> EXERCISE MATERIALS
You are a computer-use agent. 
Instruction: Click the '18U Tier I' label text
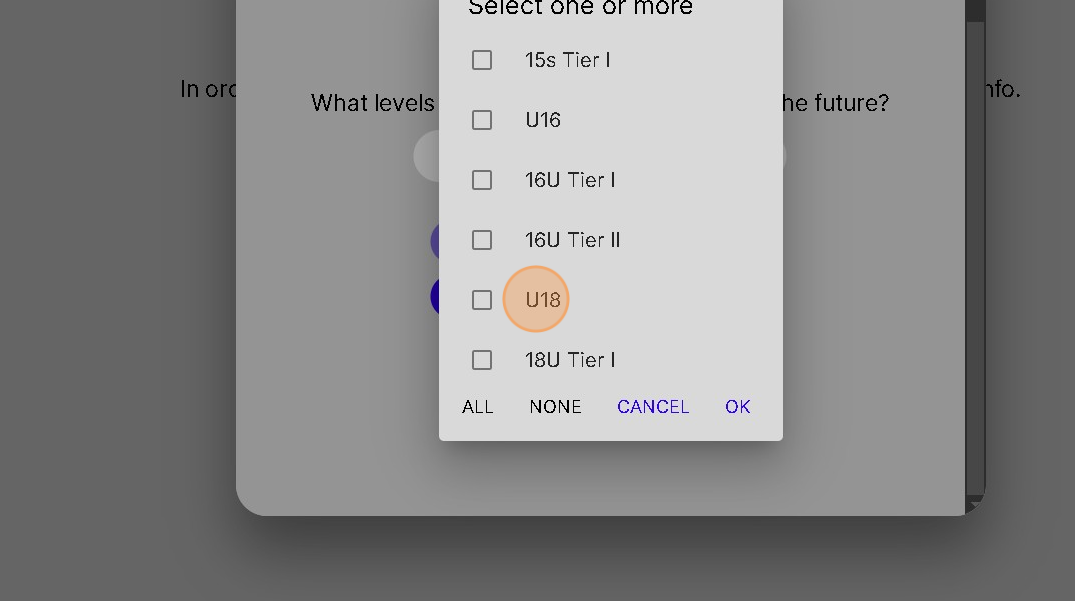(570, 360)
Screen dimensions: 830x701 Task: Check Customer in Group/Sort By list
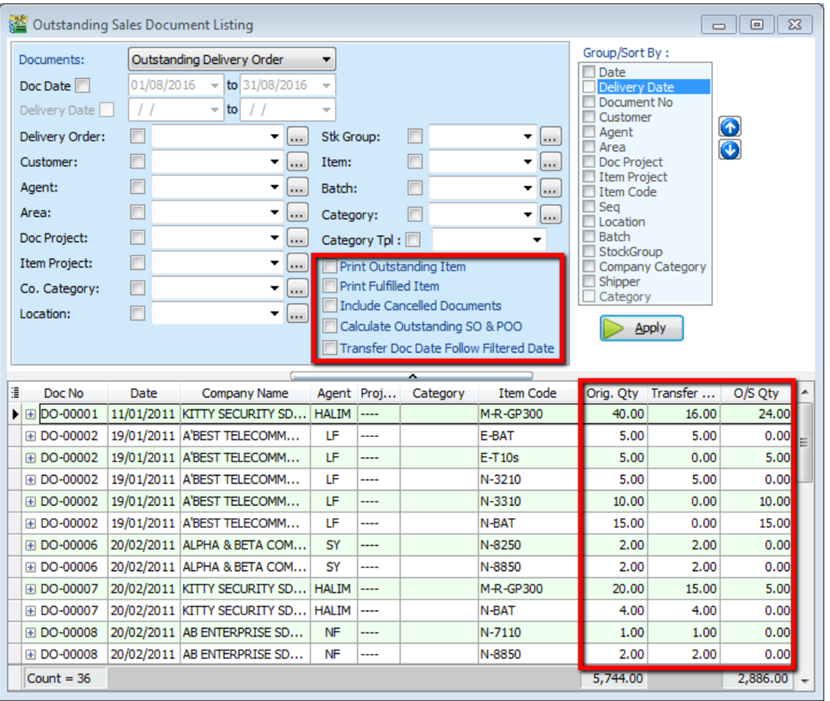click(x=590, y=117)
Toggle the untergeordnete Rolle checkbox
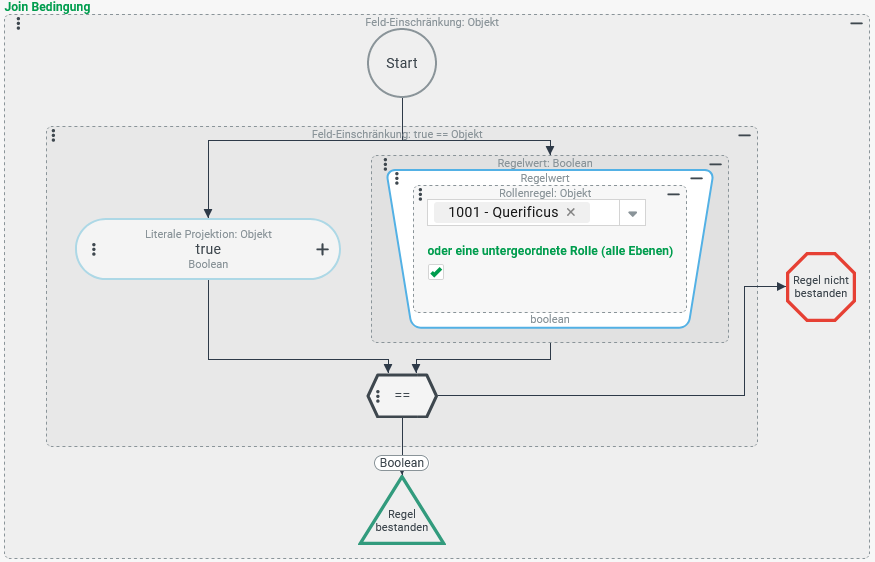 436,272
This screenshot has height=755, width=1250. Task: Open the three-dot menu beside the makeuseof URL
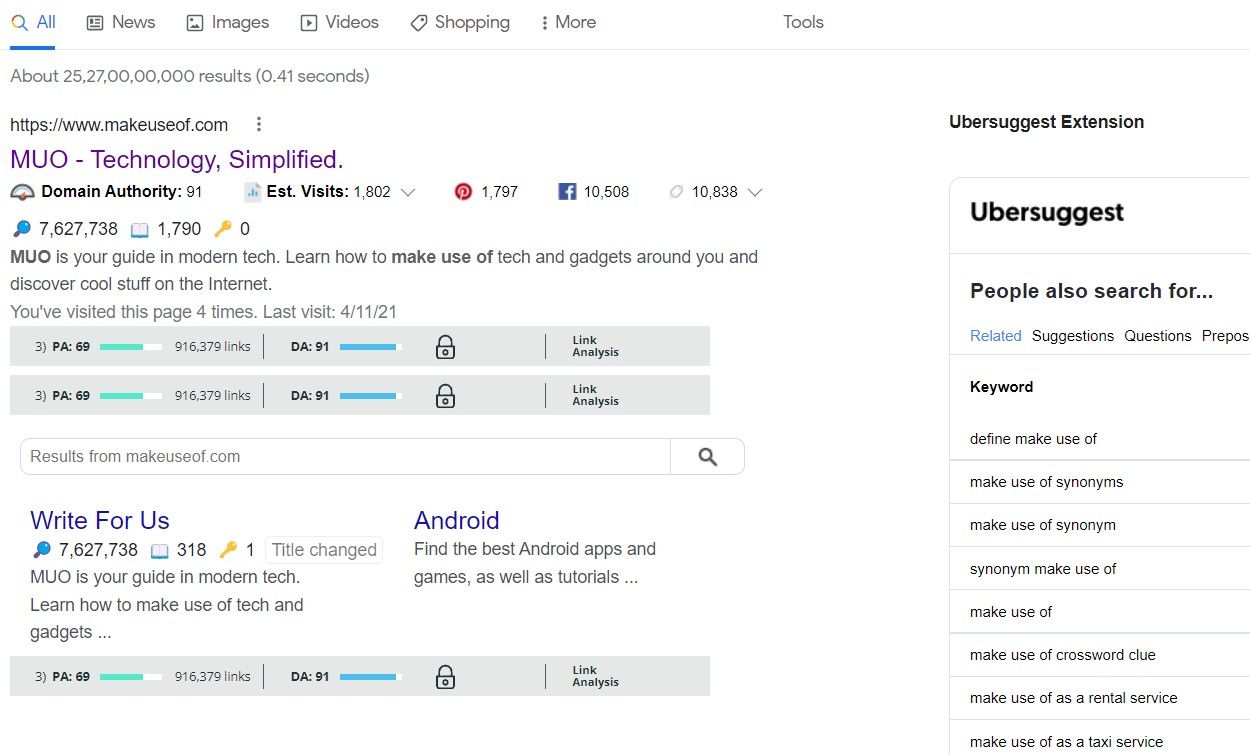(x=258, y=124)
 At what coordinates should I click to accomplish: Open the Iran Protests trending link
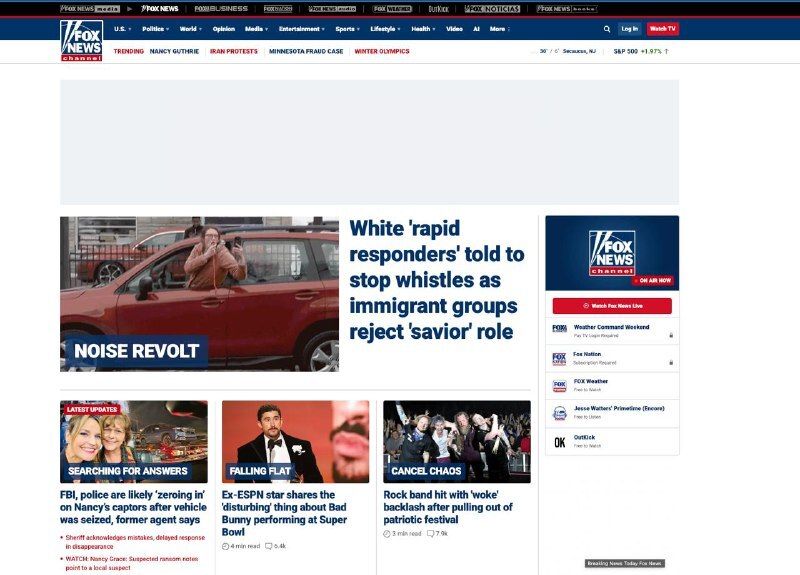[x=231, y=51]
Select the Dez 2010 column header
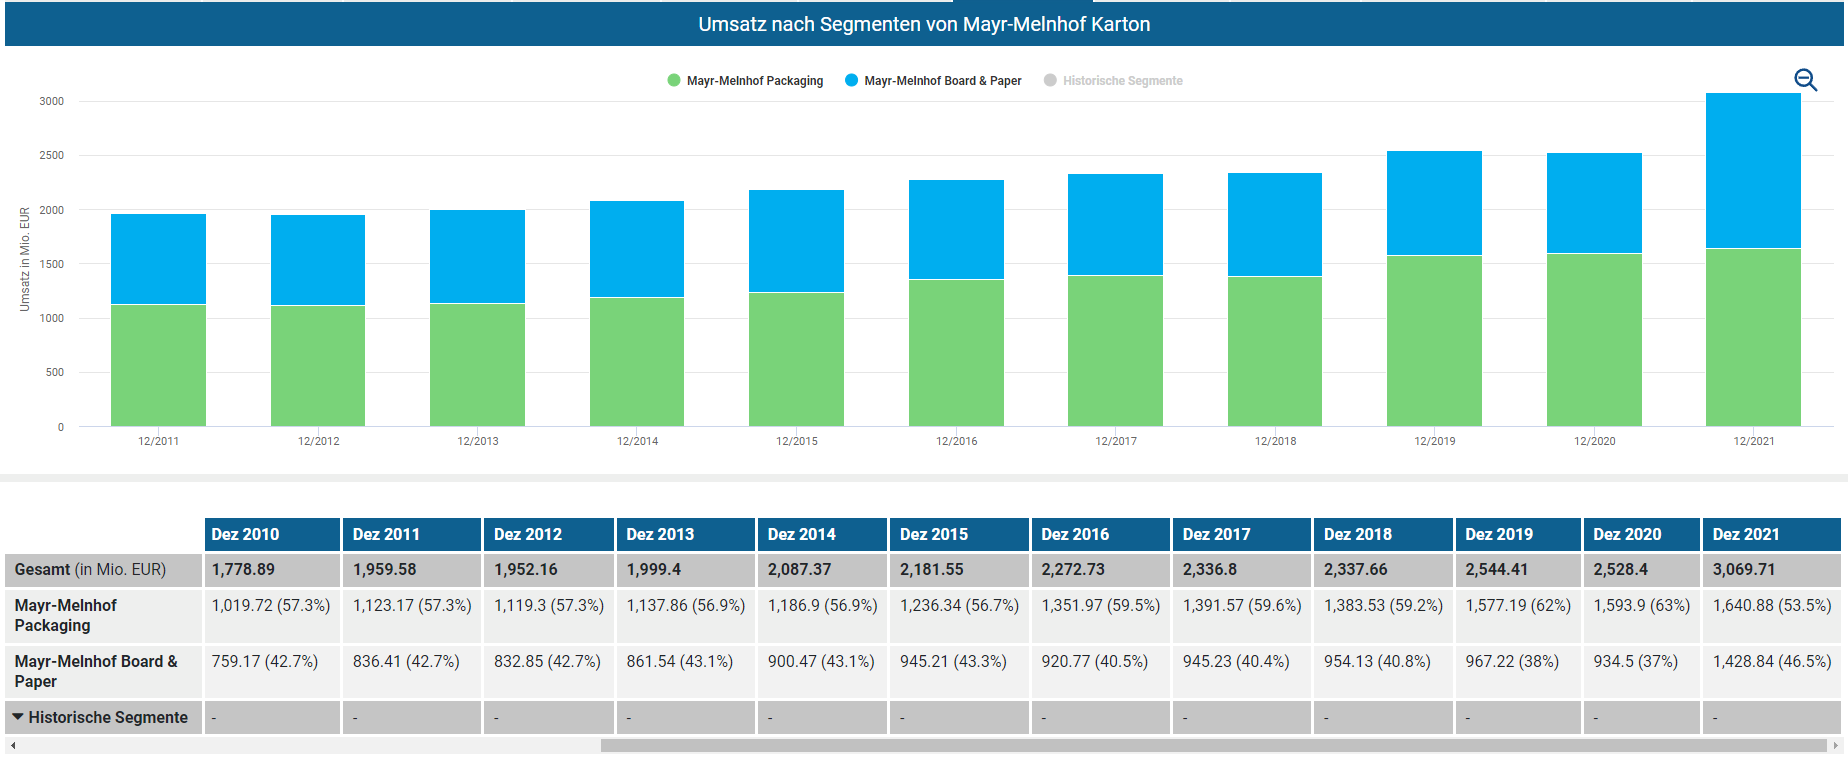 (245, 534)
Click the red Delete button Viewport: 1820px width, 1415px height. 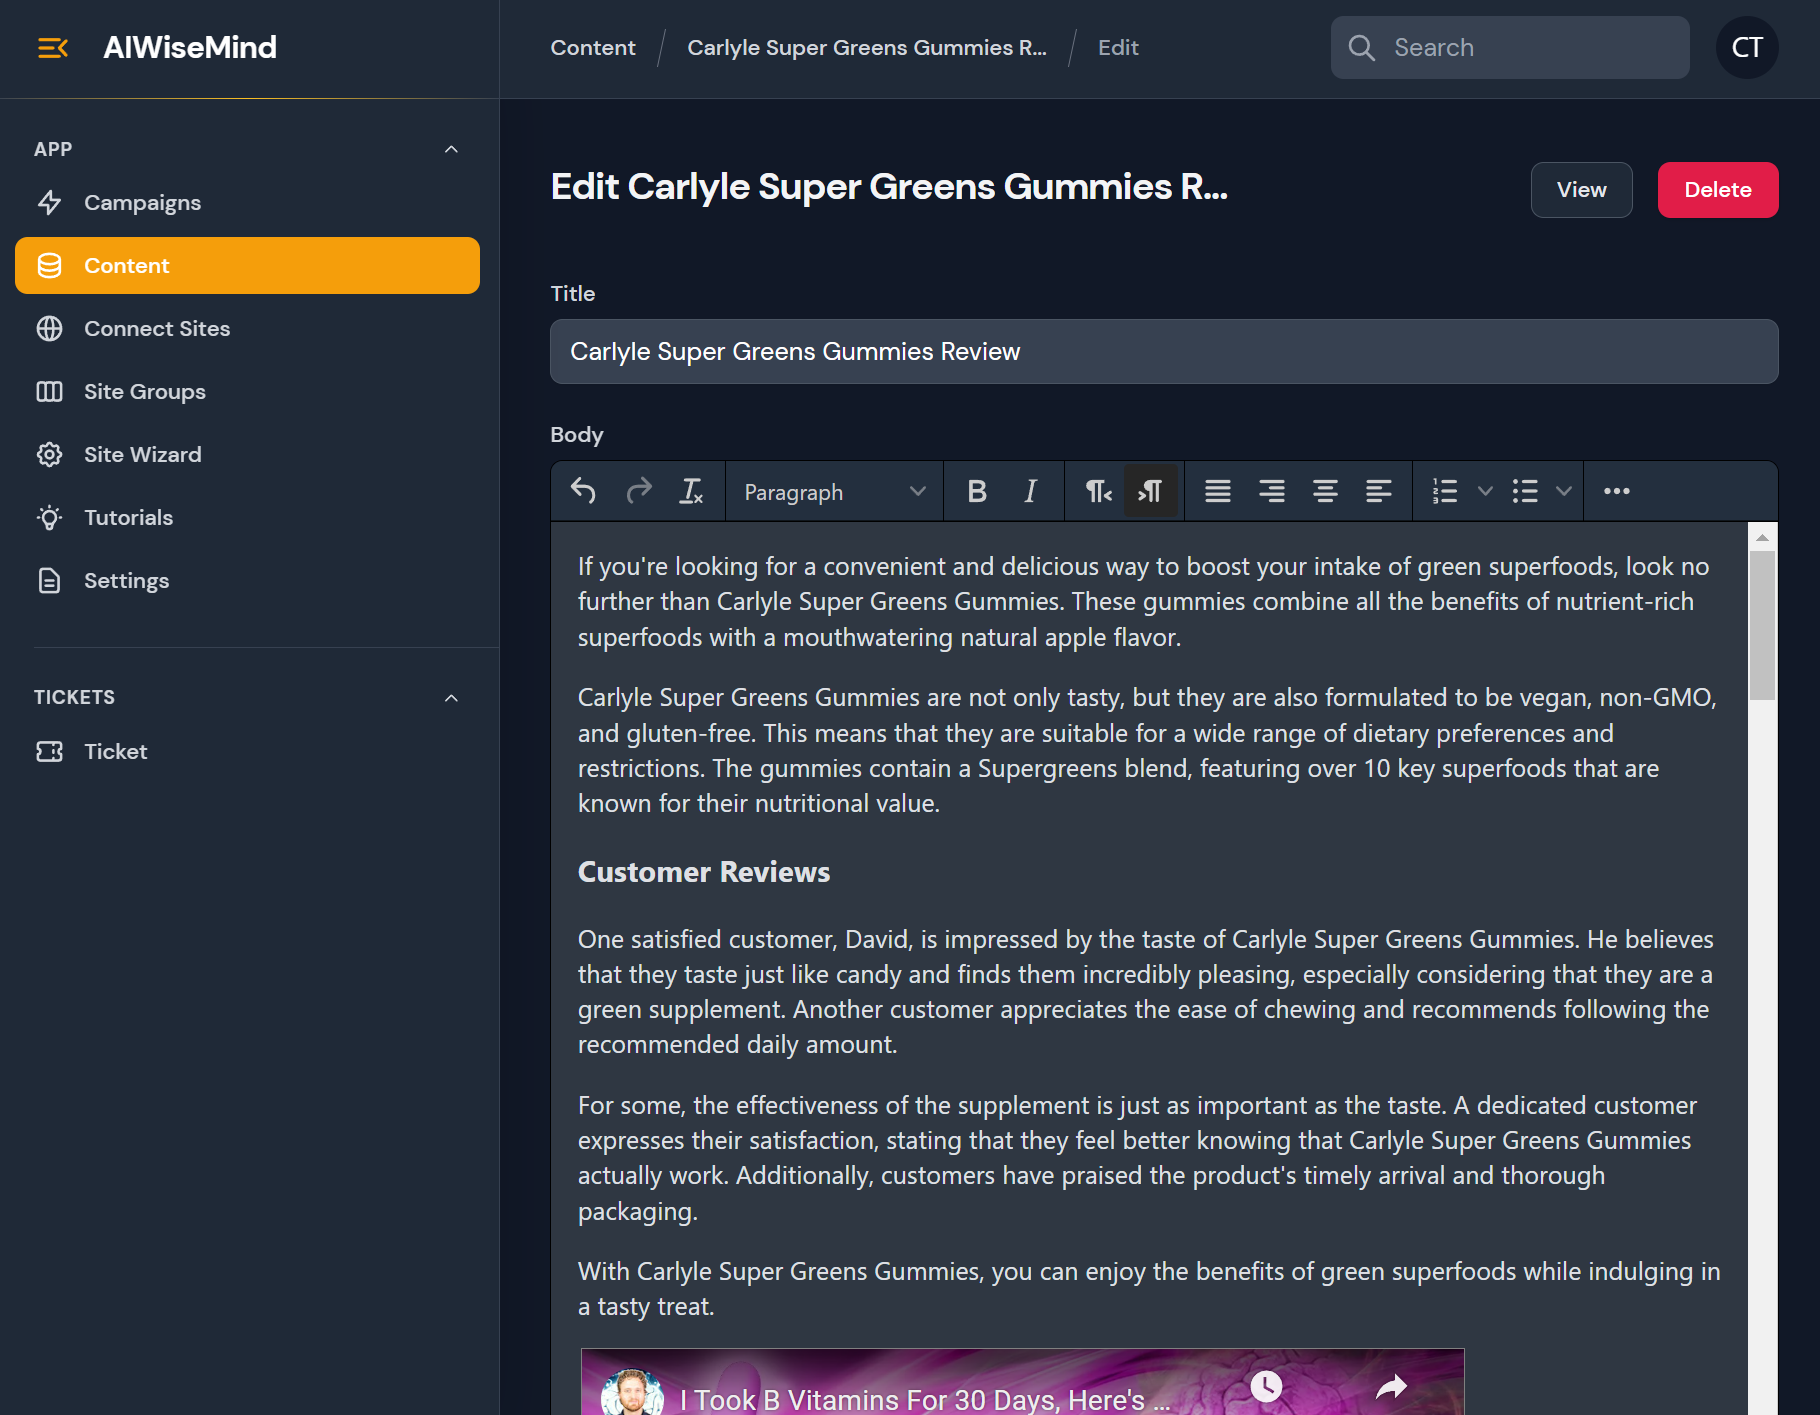[1717, 190]
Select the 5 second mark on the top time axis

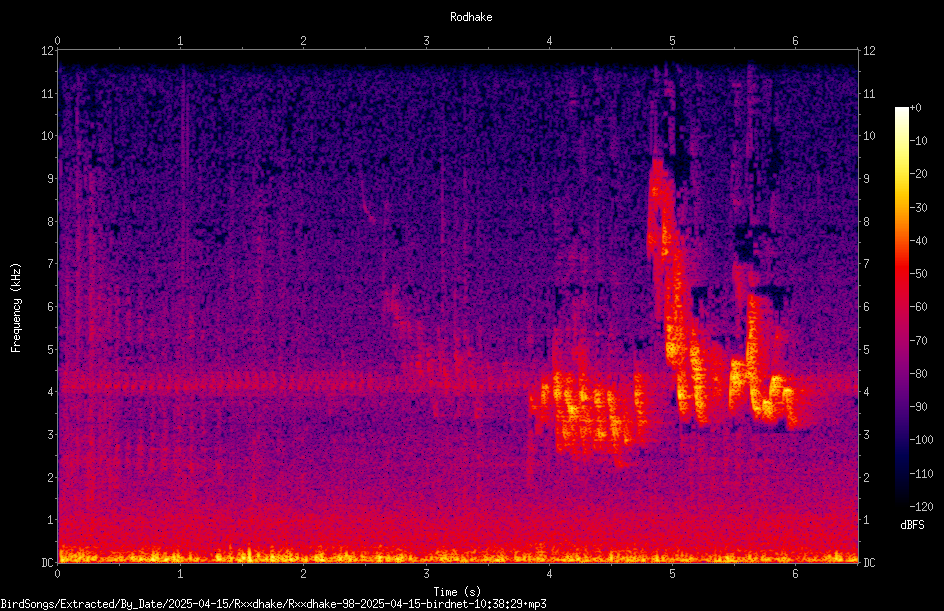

> DO THIS
Shift the coordinates in the answers of the listing by adding 144 to every number. Rewrite every line from the start of the listing through the line that contains "(x=258, y=124)", including the requests, and leave out the pictures.

> RESULT
You are a computer-use agent. 
Instruction: Click the '18U Tier I' label text
(714, 504)
Screen dimensions: 830x701 Task: Check Customer in Group/Sort By list
click(x=734, y=261)
Toggle the untergeordnete Rolle checkbox
 580,416
This screenshot has height=755, width=1250. Task: Open the three-dot menu beside the makeuseof URL
(x=402, y=268)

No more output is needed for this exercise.